Mireille : Il y a aussi des personnes qui gèrent mal leur quotidien et dépensent plus qu’elles ne gagnent. Deux personnes peuvent se retrouver dans la même situation et ne pas rencontrer les mêmes difficultés. Quand je travaillais, j’étais toute seule avec ma fille et je me débrouillais plutôt bien ; j’avais une collègue qui était dans la même situation et qui n’arrivait pas à finir le mois. Elle dépensait trop et devait toujours demander des acomptes sur sa paye. J’essayais de lui en parler mais rien n’y faisait.
Régine : Quand on décide d’aider quelqu’un, on met sa fragilité en avant. C’est peut-être cela qui provoque de la gêne et parfois des rejets.

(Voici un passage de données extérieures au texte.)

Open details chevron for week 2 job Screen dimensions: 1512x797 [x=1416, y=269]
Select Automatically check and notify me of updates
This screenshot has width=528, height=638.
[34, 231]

Christiane : On ne connait pas l’histoire des gens. Il faut aller à leur rencontre pour les comprendre et voir ce que l’on peut faire pour leur venir en aide. Mon père et mon frère ont été élus de quartier au Havre ; avec eux j’allais sonner aux portes des appartements dans les immeubles pour discuter avec les habitants. Certains avaient des problèmes, d’autres non mais nous leur demandions de quoi ils avaient besoin et ce que l’on pouvait améliorer dans le quartier. C’est ainsi que l’on découvrait des situations de pauvreté. Cela nous permettait d’accompagner des personnes dans leurs démarches. On leur proposait aussi des sorties, on les emmenait passer la journée quelque part. On faisait aussi appel à la solidarité afin d’aider les plus démunis. Tout cela était utile.
Arlette : J’ai fait partie d’une épicerie sociale pendant dix ans. On apprenait aux gens à bien gérer leur argent, on les guidait dans leurs dépenses. On essayait aussi d’aider les gamins pour qu’ils aient à manger. Cette épicerie offrait vraiment une respiration aux familles et les gamins étaient contents.